L’activation de l’ensemble de ces leviers doit se faire dans le cadre d’une politique client bien formalisée. Deux écoles s’opposent : ceux qui s’appuient sur le marketing de l’exaspération en cherchant à dissuader les clients de partir par tous les moyens (engagements, reconduction tacite, complexité des parcours de résiliation, dissimulation des coordonnées pour résilier, …) et ceux qui font confiance à leurs clients en misant sur le marketing de la bienveillance : transparence, liberté de choix, fluidité et rapidité des parcours, etc.
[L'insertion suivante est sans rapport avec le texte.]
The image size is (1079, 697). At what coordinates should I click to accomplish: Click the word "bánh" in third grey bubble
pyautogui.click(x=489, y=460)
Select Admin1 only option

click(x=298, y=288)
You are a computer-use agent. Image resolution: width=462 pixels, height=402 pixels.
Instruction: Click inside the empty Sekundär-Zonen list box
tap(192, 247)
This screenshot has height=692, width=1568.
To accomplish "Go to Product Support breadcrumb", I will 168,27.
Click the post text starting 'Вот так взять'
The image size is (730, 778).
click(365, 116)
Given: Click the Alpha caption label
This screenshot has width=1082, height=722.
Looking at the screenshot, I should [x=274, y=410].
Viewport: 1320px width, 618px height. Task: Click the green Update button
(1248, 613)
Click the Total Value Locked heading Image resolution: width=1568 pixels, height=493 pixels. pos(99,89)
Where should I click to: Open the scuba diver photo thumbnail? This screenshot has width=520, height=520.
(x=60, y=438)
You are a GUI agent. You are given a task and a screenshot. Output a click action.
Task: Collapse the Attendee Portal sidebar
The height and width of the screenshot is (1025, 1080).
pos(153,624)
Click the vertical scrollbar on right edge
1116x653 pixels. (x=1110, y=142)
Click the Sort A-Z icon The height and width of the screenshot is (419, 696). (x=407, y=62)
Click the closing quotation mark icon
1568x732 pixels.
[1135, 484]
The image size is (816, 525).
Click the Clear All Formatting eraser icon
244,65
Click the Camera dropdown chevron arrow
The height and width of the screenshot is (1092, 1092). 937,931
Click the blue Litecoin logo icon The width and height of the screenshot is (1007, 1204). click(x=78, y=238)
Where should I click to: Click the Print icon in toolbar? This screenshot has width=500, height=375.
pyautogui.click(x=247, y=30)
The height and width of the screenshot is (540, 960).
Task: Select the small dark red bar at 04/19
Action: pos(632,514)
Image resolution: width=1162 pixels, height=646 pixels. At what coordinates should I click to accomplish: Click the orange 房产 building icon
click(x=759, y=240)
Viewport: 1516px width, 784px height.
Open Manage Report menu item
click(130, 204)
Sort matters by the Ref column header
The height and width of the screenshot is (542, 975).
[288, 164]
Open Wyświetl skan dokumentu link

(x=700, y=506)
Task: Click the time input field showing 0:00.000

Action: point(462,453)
Autant dire que si les premiers optimisent possiblement leurs performances à très court terme, seuls les seconds n’oblitèrent pas l’avenir en laissant un souvenir positif dans des marchés concurrentiels où les clients passent d’un opérateur à un autre.

La lutte anti-churn demande d’y allouer des moyens à hauteur des objectifs

De manière pragmatique, une stratégie anti-churn ne peut espérer être efficace si elle ne se dote pas de moyens financiers et humains suffisamment ambitieux, aussi bien sur la rétention que sur la fidélisation des clients en amont. Le churn doit être appréhendé comme s’inscrivant dans une politique commerciale globale, avec une répartition budgétaire pertinente au regard des enjeux (par exemple 70% sur la conquête et 30% sur la fidélisation). On observe ainsi rarement de véritable impact d’un programme de fidélité sur le client lorsque la générosité perçue est inférieure à 3-4%.

Une stratégie de lutte anti-churn efficace nécessite donc l’allocation de moyens humains et financiers ambitieux, mais c’est avant tout à travers une compréhension en profondeur du phénomène de churn et d’un pilotage serré des actions mises en œuvre afin de le limiter voire de le réduire que des résultats notables seront obtenus.